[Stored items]
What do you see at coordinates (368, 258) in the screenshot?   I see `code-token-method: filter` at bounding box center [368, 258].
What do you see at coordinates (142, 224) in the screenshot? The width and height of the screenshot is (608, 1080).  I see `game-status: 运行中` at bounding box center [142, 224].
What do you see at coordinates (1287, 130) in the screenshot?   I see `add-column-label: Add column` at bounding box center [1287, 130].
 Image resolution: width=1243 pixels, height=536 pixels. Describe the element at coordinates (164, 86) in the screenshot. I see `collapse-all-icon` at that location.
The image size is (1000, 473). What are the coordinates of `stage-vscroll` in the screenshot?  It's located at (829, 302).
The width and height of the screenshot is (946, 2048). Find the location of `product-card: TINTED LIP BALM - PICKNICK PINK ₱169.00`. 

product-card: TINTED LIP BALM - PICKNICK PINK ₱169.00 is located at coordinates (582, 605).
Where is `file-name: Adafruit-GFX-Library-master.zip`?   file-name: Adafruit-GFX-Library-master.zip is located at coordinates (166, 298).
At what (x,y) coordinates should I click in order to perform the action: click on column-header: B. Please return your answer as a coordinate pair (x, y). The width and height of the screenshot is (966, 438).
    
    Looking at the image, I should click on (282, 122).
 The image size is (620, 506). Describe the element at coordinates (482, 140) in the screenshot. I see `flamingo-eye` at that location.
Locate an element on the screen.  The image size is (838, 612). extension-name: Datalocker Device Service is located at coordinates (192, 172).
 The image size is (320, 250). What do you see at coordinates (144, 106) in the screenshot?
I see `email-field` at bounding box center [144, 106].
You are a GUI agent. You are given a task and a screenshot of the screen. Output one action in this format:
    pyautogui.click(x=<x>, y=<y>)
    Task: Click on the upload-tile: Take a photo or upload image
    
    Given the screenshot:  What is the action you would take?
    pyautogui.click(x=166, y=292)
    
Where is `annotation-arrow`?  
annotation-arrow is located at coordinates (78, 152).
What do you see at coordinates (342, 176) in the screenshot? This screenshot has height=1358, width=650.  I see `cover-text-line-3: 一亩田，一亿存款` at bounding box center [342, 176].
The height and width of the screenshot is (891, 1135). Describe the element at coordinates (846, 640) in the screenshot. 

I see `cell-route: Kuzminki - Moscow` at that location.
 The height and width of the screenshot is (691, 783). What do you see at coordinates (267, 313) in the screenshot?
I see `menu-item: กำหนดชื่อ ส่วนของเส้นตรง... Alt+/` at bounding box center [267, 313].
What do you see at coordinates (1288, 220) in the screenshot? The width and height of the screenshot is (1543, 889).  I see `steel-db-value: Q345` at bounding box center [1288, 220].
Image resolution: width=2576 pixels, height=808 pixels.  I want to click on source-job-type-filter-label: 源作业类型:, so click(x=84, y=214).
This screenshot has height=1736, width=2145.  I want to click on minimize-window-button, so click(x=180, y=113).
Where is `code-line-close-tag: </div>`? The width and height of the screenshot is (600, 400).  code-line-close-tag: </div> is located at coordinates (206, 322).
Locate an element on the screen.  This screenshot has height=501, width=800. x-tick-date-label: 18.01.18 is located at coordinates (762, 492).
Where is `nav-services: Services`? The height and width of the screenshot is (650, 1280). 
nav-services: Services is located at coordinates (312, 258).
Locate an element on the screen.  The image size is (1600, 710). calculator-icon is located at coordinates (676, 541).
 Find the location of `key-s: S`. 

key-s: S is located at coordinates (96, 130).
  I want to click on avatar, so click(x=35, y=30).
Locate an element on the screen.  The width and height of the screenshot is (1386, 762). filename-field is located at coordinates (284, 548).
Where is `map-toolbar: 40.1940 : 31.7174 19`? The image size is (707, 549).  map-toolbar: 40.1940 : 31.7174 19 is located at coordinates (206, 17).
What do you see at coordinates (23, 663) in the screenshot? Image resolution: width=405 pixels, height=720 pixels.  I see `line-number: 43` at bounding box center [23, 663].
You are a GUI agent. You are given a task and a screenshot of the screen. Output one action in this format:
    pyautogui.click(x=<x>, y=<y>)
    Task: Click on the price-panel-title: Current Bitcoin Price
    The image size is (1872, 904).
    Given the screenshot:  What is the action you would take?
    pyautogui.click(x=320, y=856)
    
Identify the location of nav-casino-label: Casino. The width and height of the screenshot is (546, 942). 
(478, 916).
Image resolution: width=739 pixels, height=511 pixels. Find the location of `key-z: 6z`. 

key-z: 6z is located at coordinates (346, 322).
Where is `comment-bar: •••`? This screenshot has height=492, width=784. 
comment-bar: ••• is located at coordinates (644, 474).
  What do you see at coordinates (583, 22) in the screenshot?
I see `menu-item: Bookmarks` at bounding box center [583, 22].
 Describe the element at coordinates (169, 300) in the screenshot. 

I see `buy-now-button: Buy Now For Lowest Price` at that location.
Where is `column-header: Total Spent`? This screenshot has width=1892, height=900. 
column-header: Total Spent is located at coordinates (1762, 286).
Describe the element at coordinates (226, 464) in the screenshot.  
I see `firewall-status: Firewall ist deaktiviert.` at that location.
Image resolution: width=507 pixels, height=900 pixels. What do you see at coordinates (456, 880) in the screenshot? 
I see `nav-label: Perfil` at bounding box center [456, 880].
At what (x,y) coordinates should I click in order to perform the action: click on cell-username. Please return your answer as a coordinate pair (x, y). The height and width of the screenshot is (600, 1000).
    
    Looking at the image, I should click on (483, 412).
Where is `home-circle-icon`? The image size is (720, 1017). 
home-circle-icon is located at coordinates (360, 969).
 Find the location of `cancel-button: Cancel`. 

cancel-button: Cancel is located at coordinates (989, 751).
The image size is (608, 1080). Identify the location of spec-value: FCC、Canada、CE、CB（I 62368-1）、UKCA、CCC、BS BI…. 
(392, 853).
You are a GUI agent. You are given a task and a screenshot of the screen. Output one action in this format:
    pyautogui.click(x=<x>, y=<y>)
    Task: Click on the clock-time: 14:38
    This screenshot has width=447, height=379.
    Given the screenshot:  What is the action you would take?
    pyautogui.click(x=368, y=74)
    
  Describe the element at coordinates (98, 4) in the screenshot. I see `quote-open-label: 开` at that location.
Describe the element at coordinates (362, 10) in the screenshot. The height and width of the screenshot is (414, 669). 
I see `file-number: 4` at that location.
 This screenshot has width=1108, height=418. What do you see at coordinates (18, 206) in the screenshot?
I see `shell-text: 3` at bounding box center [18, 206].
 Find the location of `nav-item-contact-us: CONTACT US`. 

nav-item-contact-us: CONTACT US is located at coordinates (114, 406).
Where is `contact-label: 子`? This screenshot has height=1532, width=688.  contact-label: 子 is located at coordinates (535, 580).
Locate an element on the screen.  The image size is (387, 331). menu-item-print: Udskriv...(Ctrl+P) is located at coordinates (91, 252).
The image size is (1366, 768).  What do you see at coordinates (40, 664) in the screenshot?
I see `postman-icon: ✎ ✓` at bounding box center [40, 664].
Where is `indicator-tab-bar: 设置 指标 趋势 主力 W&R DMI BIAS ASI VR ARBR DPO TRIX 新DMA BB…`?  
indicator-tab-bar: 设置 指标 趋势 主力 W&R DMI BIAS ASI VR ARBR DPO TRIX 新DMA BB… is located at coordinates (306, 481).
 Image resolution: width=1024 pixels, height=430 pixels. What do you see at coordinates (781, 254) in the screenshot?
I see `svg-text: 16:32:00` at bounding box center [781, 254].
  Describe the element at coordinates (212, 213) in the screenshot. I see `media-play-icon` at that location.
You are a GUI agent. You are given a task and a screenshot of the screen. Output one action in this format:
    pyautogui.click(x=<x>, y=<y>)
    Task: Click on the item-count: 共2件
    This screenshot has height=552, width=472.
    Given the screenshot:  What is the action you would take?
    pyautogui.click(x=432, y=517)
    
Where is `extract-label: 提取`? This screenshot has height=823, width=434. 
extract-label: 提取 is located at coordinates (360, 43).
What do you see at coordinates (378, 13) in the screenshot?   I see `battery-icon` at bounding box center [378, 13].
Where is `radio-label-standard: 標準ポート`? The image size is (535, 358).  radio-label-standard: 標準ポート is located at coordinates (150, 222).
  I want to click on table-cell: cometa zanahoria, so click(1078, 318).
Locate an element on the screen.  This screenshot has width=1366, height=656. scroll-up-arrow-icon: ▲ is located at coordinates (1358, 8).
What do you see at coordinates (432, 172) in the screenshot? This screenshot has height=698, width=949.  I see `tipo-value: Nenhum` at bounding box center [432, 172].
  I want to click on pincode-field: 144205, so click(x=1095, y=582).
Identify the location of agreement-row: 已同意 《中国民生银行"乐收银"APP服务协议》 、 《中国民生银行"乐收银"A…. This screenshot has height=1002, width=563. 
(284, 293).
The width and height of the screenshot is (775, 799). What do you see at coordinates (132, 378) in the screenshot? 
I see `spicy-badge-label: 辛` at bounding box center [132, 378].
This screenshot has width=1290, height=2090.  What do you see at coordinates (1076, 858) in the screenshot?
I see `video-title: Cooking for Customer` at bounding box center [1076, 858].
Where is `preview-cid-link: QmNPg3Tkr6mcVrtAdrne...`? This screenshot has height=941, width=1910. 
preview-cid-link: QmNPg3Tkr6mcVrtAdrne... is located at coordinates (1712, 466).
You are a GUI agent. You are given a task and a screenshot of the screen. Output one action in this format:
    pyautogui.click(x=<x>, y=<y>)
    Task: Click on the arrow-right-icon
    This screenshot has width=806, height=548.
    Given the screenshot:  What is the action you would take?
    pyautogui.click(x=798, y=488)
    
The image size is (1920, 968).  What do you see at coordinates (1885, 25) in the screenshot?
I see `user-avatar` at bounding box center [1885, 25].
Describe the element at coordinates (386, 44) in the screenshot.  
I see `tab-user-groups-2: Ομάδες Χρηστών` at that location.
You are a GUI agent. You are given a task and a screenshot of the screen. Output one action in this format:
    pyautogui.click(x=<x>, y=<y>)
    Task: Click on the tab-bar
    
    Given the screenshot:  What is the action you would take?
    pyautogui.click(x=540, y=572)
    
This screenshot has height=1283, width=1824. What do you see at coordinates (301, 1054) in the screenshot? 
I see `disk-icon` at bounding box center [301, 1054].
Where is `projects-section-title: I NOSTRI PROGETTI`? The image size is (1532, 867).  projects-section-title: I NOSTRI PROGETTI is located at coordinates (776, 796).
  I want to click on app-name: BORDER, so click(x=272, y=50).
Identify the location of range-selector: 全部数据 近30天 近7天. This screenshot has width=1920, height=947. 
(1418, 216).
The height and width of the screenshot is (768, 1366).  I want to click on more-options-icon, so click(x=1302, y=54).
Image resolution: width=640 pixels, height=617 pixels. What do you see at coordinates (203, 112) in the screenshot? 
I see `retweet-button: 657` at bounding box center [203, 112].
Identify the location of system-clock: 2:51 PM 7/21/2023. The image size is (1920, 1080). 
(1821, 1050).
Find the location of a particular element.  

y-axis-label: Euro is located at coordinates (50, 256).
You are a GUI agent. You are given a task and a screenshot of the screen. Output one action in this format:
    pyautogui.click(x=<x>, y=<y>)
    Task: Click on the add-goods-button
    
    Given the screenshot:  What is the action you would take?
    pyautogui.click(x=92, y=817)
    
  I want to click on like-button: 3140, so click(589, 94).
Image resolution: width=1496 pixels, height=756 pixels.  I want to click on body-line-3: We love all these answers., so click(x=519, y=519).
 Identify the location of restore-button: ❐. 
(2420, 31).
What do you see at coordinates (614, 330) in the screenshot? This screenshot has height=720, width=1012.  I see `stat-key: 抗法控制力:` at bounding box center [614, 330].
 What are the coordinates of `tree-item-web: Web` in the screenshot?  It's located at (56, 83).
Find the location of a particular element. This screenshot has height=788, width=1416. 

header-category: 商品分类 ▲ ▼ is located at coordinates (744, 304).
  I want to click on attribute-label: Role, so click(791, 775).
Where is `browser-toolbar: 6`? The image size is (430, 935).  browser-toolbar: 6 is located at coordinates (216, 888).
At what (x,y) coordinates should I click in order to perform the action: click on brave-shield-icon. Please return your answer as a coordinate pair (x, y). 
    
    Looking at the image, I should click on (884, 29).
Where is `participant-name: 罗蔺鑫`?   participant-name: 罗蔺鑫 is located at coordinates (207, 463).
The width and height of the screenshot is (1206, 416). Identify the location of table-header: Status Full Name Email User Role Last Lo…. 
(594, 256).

TASK OBJECTIVE: Copy out everything in the listing from the line containing "coordinates (150, 222)." down to the line containing "I want to click on table-cell: cometa", keeping both of those lines.

EXERCISE RESPONSE:
Where is `radio-label-standard: 標準ポート`? The image size is (535, 358).  radio-label-standard: 標準ポート is located at coordinates (150, 222).
  I want to click on table-cell: cometa zanahoria, so click(1078, 318).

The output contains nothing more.